• Fitch’s BMI predicts iron ore will average US$110/t in 2023 and US$100/t in 2024 as market continues to stay strong despite rising supply
  • China’s infrastructure, auto and manufacturing sectors are driving strong steel demand as its property market falters
  • Lithium stocks continue to receive cold shoulder from investors after tough month

For so long it’s been a battery metals investor’s market in 2023.

But heat has been seeping out of lithium prices, taking equities focused on energy transition metals back down with them.

Pilbara Minerals (ASX:PLS) for instance is now worth around $11.5 billion, having lost 17% of its value in the past month.

Fellow travellers are little better off. Allkem (ASX:AKE) is down 23% over the last 30 days while IGO (ASX:IGO), which has also been exposed to falling nickel and copper prices, is down more than 25%.

Down 16% over the past month Mineral Resources (ASX:MIN) rounds out a tough ride for the sector’s largest players.

Bearish analyst reports haven’t helped.

READ: JPMorgan says lithium will crash >40pc but UBS thinks these quality ASX stocks can ride out the storm

By contrast run down and written off iron ore has made a run for the hills of late.

Prices in Singapore for 62% Fe material — the benchmark grade aligned to the fines shipped from the Pilbara by Rio Tinto (ASX:RIO) and BHP (ASX:BHP) recently ran above US$120/t and currently trade above US$114/t.

BHP and Rio are still down over the past month, but nowhere near as starkly as their lithium producing peers, while pure play iron ore miner Fortescue (ASX:FMG) is up almost 3%.


Can iron ore continue to beat the odds?

There remains skepticism in some quarters that iron ore can remain so strong.

China’s property market continues to resemble a popped balloon, with little gas in the tank to reinflate it quick enough before new holes are poked in its membrane.

But Fitch analysts say the market is poised to remain solid through the end of 2023, with prices to average US$110/t this year and remain above US$100/t in 2024 before beginning what they view as a long decline to US$50/t by 2032.

“Prices have retained their resilience on the back of strong Mainland Chinese imports in 2023 thus far, a result of declining domestic physical inventories at ports,” they say.

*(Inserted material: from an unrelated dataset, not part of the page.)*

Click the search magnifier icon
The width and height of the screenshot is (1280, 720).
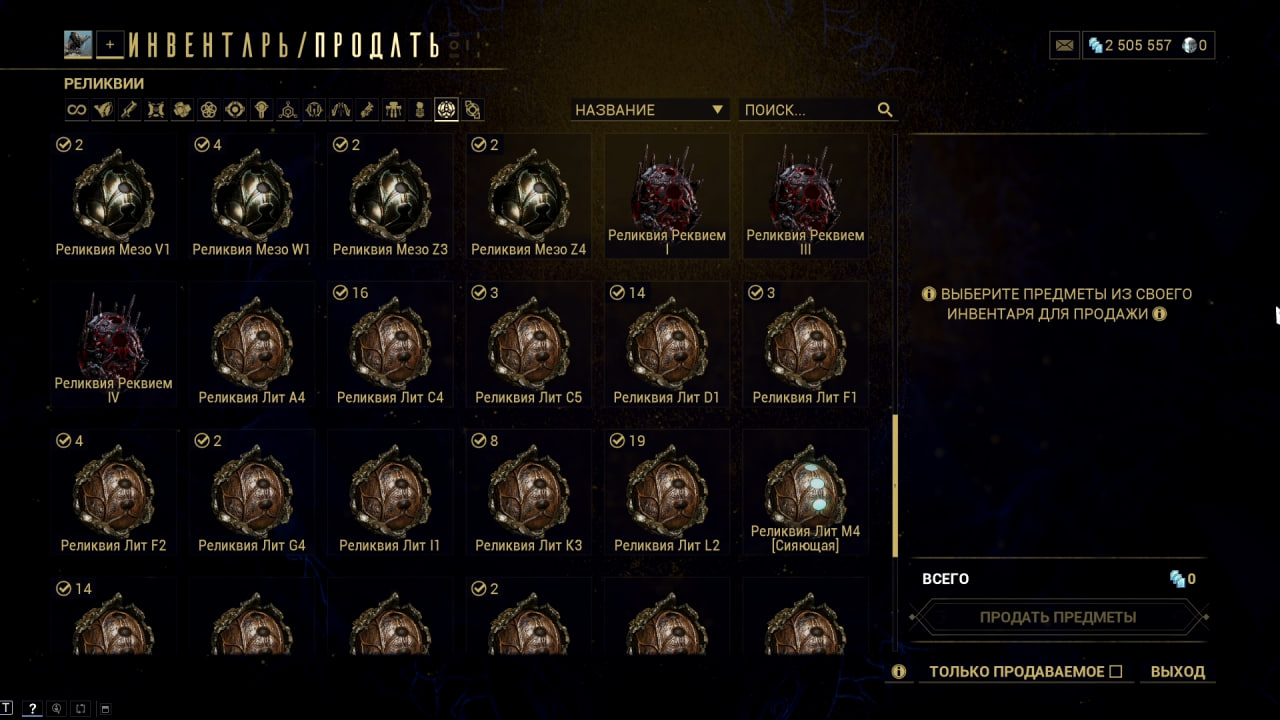[x=885, y=110]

“During January to August of 2023, Mainland Chinese imports of iron ore surged by 7.4% y-o-y to a record high of 775.7mnt. Total iron ore inventory at Mainland Chinese ports as of September 15 2023 is 11.4kt, compared to 13.4kt on January 6 2023.

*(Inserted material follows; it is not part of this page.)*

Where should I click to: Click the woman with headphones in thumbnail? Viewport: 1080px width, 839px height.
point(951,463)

“Despite Mainland China’s uneven economic growth and a still failing property sector, blast furnace steel production and thus iron ore demand have shown a defiance of all odds, through support from non-property sectors including shipping, machinery, autos and infrastructure.

“From January to August 2023, China produced 712.93mnt of crude steel, up 2.6% from the same period in 2022. We expect some more upside to iron ore prices in Q4 2023 ahead of the winter holidays as steel mills continue restocking.”

Positive sentiment in futures is also keeping iron ore strong in Singapore and on China’s Dalian exchange. Fitch is hopeful Chinese stimulus could refire the property sector.

“Despite the Mainland Chinese property sector still being in contraction, positive sentiment is stemming from hopes of a turnaround, with some form of stimulus from the Mainland Chinese government,” analysts say.

“Total credit growth in China climbed 9% y-o-y in August 2023, versus 8.9% in July 2023, to mark the first month-on-month acceleration since March 2023.

“Commercial bank lending was up 11.1% in August compared with the same period a year ago. Indeed, bank loans surged in August to CNY1.36trn, nearly quadrupling from July 2023’s CNY345.9bn. These indicate that China’s beleaguered property sector may be starting to turn around.”


And on the markets

The materials sector has reflected those recent themes today, with iron ore stocks up, taking the sector to a 0.71% morning gain.

In the red are the big lithium players, with coal stocks also struggling.

Mid-cappers Core Lithium (ASX:CXO) and Azure Minerals (ASX:AZS) were amongst the hardest hit, both falling more than 5%, while gold stocks rebounded after a weak US jobs report which saw treasury yields fall from multi-year highs, ANZ’s Mahjabeen Zaman said.